Avez-vous évalué la possibilité d’utiliser un chatbot pour répondre à ces enjeux ?
Alexia Clémenceau. Oui et nous avons expérimenté sur le sujet. Mais les questions qui nous sont posées sont en majorité bien trop spécifiques pour qu’un chatbot puisse être un vrai différenciateur. Finalement, il renvoyait la plupart du temps vers un interlocuteur humain afin d’apporter une réponse personnalisée.
Et comment a été accueilli le changement culturel demandé à une responsable de communication médicale ?
Alexia Clémenceau. Très bien ! La démarche est valorisante en termes d’expertise et d’attention portée au client. En revanche, il a fallu trouver le moyen de dégager du temps pour qu’elle puisse remplir cette nouvelle mission. Même avec la création d’un référentiel autour de 50 questions « types » pour la France, c’est un effort qui n’est pas anodin. Notre objectif est cependant de montrer à toutes nos autres entités pays comment installer un tel système. Cela nécessitera à chaque fois des adaptations culturelles sur les réponses, mais aussi la présence locale d’un directeur médical.
Le site internet incarne-t-il un changement plus global au niveau de votre métier ?
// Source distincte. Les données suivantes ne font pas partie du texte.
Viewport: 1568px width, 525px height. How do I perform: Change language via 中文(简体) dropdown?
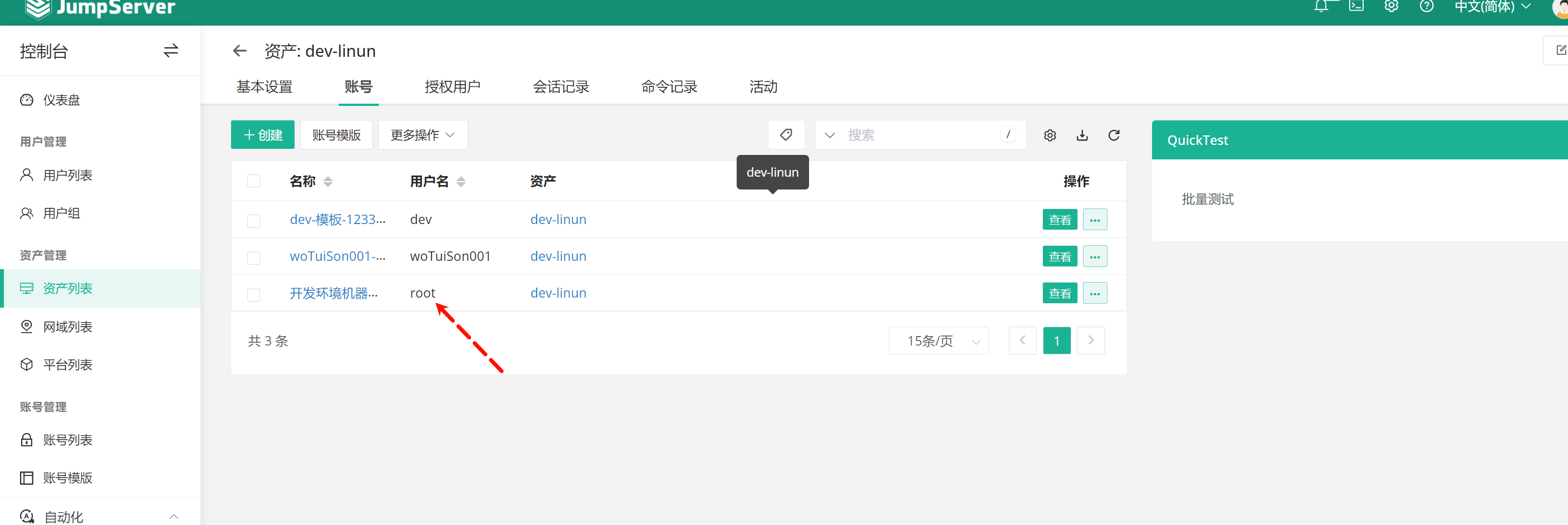[x=1491, y=7]
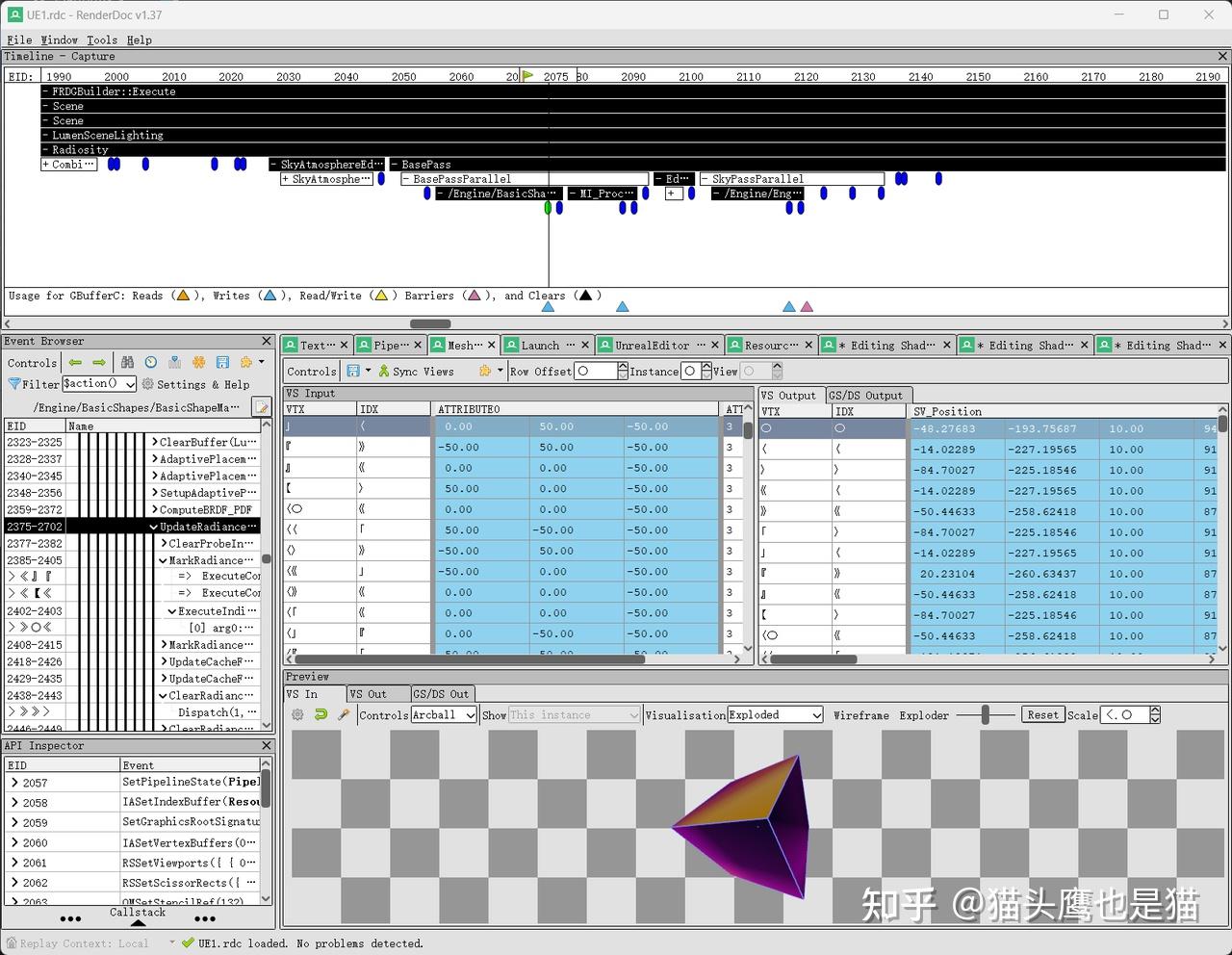Open the Visualisation Exploded dropdown
This screenshot has width=1232, height=955.
776,715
Alexia Clémenceau. Tout à fait. Sur le site, nous amènerons des contenus de conseils pratiques courant 2019 pour permettre de « mieux vivre au quotidien », qui est la promesse de notre marque. Nous voulons vraiment apporter une différence par rapport à un article Doctissimo ou Wikipedia. Mais notre métier change aussi dans notre façon de commercialiser nos soins. Si le premier achat d’un patient est souvent en magasin physique, les réachats sont plutôt online. Du fait de l’opacité des chiffres des grossistes nous ne pouvons cependant pas affiner notre stratégie sur le sujet. C’est pour cela que nous envisageons de faire dorénavant des contrats de distribution directe avec de grands sites e-commerce, auprès desquels nous avons un double enjeu de maîtrise d’image de marque et d’accès à la data anonymisée. En échange, notre posture de conseil et d’expertise peut avoir une vraie valeur qui amène de la fidélisation pour leurs clients, plutôt que d’avoir seulement une approche de merchandising produit. Il faut trouver les partenariats équilibrés. C’est un enjeu que nous avons en parallèle avec celui de l’internationalisation de notre écosystème digital. Début 2019, ce seront 25 pays qui se seront emparés de notre nouveau site et de la nouvelle stratégie dont il est le point de départ.